Entries shown ->
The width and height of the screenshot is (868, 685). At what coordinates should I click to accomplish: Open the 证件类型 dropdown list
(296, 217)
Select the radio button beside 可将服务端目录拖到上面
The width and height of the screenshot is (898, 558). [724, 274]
* * *
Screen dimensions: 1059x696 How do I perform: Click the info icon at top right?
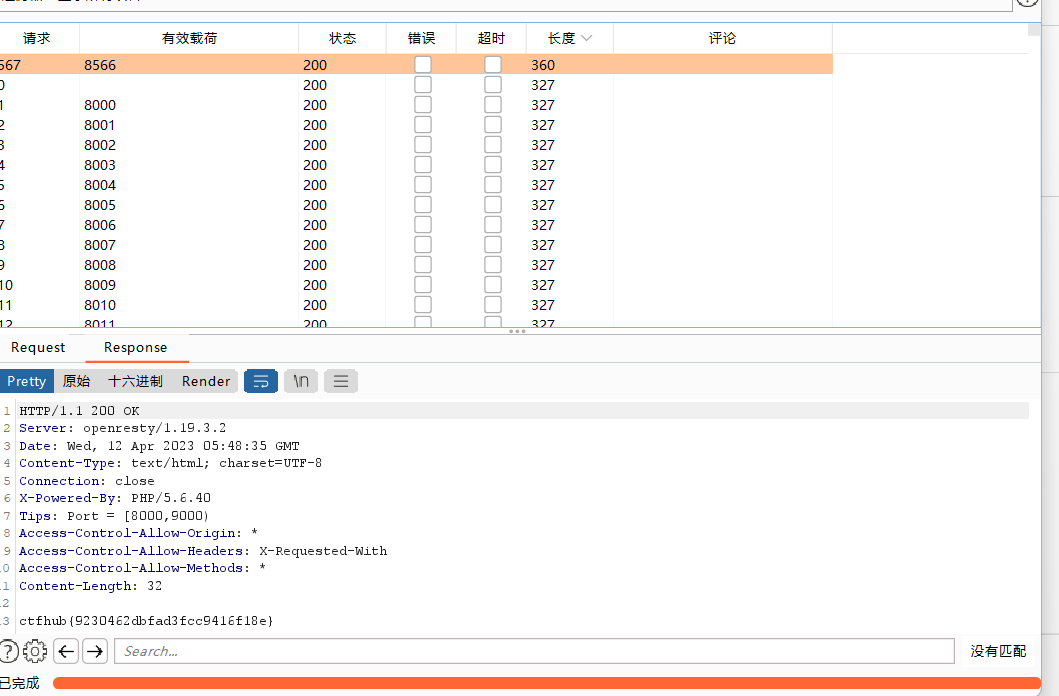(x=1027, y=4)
...
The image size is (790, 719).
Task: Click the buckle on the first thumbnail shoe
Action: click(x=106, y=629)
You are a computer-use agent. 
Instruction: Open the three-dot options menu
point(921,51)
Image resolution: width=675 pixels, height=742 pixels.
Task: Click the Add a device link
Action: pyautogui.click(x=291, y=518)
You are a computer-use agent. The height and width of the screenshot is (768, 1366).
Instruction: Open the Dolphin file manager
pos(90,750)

Task requirements ->
Would you copy out each line of the records above where the word "agent" occurs?

The answer ->
You are a computer-use agent. 
You are a computer-use agent. The height and width of the screenshot is (768, 1366).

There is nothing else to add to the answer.